Tuesday, May 26, 2009

poorman's connect by -- hirerarchical queries

See http://www.evolt.org/article/Four_ways_to_work_with_hierarchical_data/17/4047/index.html

Four ways to work with hierarchical data

Rated 4.28 (Ratings: 11) (Add your rating)

Log in to add a comment
(16 comments so far)

Want more?

Picture of ghost_inside

Kirby Fling

Member info | Full bio

User since: December 05, 2000

Last login: December 05, 2000

Articles written: 1

Many thanks to RatFace for his article BBS style recursion How-To. I have also recently been wrestling with the concept of displaying heirarchical lists, specifically in a discussion forum tool that I've been writing.

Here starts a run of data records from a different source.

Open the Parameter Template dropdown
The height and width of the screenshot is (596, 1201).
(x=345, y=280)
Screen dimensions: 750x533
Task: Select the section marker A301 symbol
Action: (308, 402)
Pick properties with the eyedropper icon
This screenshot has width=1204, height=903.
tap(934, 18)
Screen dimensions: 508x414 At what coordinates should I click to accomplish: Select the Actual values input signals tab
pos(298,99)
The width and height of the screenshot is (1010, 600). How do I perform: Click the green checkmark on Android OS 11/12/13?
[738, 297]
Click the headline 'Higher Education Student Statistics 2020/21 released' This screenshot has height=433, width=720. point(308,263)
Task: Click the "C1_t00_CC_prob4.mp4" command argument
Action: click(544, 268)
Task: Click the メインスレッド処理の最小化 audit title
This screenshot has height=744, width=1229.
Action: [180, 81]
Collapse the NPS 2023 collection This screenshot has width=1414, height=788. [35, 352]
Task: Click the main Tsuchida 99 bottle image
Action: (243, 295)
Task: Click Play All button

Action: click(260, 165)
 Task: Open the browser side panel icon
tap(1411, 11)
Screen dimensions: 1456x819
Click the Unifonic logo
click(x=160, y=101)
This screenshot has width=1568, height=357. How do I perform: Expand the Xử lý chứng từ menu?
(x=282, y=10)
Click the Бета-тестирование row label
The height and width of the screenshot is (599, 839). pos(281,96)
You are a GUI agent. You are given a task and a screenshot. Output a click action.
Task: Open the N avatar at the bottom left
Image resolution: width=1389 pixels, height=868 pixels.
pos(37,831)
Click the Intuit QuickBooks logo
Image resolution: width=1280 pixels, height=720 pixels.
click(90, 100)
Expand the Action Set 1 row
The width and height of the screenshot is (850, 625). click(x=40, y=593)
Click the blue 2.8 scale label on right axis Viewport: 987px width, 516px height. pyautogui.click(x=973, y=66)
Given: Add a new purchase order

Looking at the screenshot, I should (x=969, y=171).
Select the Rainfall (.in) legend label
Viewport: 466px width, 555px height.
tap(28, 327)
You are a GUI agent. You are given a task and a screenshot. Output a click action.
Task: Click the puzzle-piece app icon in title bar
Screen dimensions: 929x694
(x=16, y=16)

I've spent quite a bit of time working out the data structure and display methods for the concept of heirarchical data and I've come to the conclusion that there are four main programming methods to approach the problem:

  1. Recursion
  2. Stack
  3. Flat Table
  4. Modified Preorder Tree Traversal Algorithm

So let's begin our discussion of each method:

Recursion

To many computer science types, recursion is frequently found to be the most "elegant" method to drill down through a hierarchical list of data.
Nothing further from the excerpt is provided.